Those affected are elderly people, many of them already with health problems, and who bitterly lament the difficulties it means for them to stand in line for days. Because the worst thing, they agree, is when the money runs out and the office closes, leaving them unpaid.
“It’s been happening for months,” says an 89-year-old retiree interviewed by the outlet. They show up at 10 or 11 in the morning. It’s not right to keep old people, including me, waiting here for so many hours. Yesterday at one in the afternoon they said the money had run out. We had to leave and come back today to stand in line again, when the compañera arrived at 11:30 to make the payments,” he says.
All the testimonies coincide in pointing out the negligence and bad manners with which the workers, when they are there, treat the pensioners. “It’s illogical for all in this town to come here at six-odd in the morning to stand in line, and it’s already 11:30 and no one shows up, not even to give us an explanation. Is it that, when someone retires, he no longer deserves consideration, doesn’t have value?” laments a retiree who worked for 49 years during his life.
“I have never gone through so much work to get paid as I do now. We are here without having breakfast, without eating anything”, protests another who, at 76, feels relieved for not being among the oldest and tells that an 89-year-old friend had to be helped by her children when she collapsed while waiting in line.
“They calmly tell you: ‘We ran out of money’, another says “I’m leaving.” Those who are working go home, and often the little old people don’t even have enough for a soda. “It’s a lack of respect to us” protests another one.

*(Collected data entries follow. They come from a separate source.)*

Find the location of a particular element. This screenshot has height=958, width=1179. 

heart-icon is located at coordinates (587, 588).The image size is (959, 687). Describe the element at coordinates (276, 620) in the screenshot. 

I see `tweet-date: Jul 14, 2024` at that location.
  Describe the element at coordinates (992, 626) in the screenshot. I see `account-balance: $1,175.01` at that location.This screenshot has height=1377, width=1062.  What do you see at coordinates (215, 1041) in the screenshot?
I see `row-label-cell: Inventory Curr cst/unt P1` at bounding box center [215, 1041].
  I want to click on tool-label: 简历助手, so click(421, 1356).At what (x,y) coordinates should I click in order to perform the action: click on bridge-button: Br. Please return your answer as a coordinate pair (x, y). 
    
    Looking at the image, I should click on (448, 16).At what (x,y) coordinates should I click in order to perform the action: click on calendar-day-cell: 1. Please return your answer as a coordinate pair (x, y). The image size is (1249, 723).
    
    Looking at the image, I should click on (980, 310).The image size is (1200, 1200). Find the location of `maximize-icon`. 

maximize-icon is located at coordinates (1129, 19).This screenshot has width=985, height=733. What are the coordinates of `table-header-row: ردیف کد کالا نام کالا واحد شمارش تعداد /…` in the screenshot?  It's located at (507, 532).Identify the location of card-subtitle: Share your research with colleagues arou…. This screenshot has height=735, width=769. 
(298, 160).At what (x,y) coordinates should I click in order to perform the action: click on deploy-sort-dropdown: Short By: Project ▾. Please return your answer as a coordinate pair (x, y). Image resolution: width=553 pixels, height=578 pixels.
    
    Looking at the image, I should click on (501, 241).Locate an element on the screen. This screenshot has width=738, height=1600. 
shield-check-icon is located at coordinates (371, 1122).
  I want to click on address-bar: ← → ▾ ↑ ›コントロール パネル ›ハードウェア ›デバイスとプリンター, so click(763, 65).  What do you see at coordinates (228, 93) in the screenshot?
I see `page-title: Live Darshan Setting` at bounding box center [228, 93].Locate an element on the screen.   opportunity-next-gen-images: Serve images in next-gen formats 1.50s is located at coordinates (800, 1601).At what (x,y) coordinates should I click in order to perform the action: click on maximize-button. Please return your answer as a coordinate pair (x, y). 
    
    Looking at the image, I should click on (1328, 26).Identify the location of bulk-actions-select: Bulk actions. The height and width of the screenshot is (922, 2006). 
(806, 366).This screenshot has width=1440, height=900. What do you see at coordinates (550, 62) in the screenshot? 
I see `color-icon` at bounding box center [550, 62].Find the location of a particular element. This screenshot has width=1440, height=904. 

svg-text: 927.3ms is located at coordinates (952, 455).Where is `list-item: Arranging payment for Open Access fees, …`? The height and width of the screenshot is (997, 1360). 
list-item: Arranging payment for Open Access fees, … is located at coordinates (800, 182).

Having managers there has allowed things to go better this month, although everyone knows that it is not the solution. “This month was better, everyone was paid on time and the payment was quite fast”, says Hernández. “What happens is, and this has been explained to the clients on another occasion, that she, as an employee, has other responsibilities. Within these functions, she has been interspersing the payment to the assisted-retirees,” Bárbaro Ortega Araujo told Girón Ediesky, deputy director of the Post Office in Matanzas.
Yaneysi Remón Suárez, the company’s Director of Operations, maintains that she has requested personnel from the Ministry of Labor, but “so far no one has appeared.” The service requires, she adds, some training and, not only that, you have to be selective because of the large amounts of money they handle. “In greater quantity as a result of the Ordering Task and these salary increases. The institution manages millions of pesos,” she argues.
“Correos moves even more money than a bank on a given day,” she adds, but the salaries that are offered are not very attractive. The official states that a postman currently earns 2,600 pesos. “Anyone in another entity – such as a bank, Etecsa, new economic players – earns much more than a postman, who spends eight hours in the sun, pedaling and offering the service,” she explains.
As if that were not enough, there are no tires for bicycles, which makes traveling to deliver the mail impossible.
There are no short-term solutions either, acknowledge the managers. The official who has been multiplying her duties for three months must help with the payments, and although they affirm that “the negotiations do not stop” and that they are trying to increase salaries, one of the most advanced proposals is to mobilize those in the military service.
“When the borders were closed and the large avalanche of packages from international parcels ceased and people opted for shipments by sea, the Ministry of the Armed Forces helped us. We made a contract with them, with young men who were serving in the Military Service. We are calling for that too to resume,” Ortega Araujo states.